Acute renal failure (also known as acute kidney injury (AKI)) means that kidneys suddenly can’t get rid of the body’s waste and balance chemicals in your body. Kidneys normally do this by making urine. When they fail, waste products and chemicals build up and are harmful.
Conditions that reduce the blood supply to kidneys, block flow of urine after it leaves kidneys, or injure kidneys can cause renal failure. Diseases that predispose to acute kidney failure include chronic urinary infections, dehydration, and kidney damage from congestive heart failure, diabetes, or high blood pressure.
Causes of acute renal failure include illnesses that have an indirect effect on kidneys (e.g., low blood pressure), kidney blockage, and direct kidney injury (e.g., by drugs and x-ray dyes).
An early symptom is often little or no urine output.

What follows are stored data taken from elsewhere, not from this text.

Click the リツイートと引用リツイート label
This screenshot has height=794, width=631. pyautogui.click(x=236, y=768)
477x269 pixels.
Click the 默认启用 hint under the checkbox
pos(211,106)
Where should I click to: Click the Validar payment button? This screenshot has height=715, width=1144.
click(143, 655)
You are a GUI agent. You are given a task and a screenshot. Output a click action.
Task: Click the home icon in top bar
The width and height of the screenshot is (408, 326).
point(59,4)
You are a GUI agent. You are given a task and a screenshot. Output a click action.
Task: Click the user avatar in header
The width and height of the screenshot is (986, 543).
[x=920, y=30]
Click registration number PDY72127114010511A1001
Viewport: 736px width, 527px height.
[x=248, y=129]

Later ones include nausea, vomiting, diarrhea, and appetite loss. Irritability, insomnia, convulsions, stupor, coma, severe itching, high or low blood pressure, unexplained bruising, and bleeding for no reason may be additional signs. In some forms of acute renal failure the kidneys continue to produce urine but it does not contain the waste products normally removed by the kidneys.
Blood and urine tests can measure how well kidneys work. A biopsy (taking a sample of tissue from kidneys) may be done in certain cases, as may x-rays of the chest, belly, kidneys, and ureters (tubes taking urine from kidneys to the bladder).

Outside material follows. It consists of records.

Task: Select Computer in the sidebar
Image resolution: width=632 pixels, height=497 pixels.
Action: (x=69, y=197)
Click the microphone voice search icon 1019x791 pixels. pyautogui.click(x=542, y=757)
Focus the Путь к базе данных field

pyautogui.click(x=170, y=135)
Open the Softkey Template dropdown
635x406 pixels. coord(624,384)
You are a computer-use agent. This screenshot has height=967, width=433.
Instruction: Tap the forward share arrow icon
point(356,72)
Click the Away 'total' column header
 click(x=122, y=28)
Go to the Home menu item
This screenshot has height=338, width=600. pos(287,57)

Treatment depends on the reason for acute renal failure. In many cases, a hospital admission may be necessary to start treatment. Medicines may be given to help increase the amount of urine made, and an artificial kidney machine may be used for dialysis (hemodialysis). In another type of dialysis known as peritoneal dialysis, fluid (called dialysate) is placed in the abdomen (belly) to help clean waste products from the blood and is then removed with a special tube (catheter). The health care provider may suggest a reduced intake of protein, salt, and potassium and use of blood pressure pills and calcium supplements. In many cases, kidneys may recover completely, but recovery may take up to 6 weeks or longer.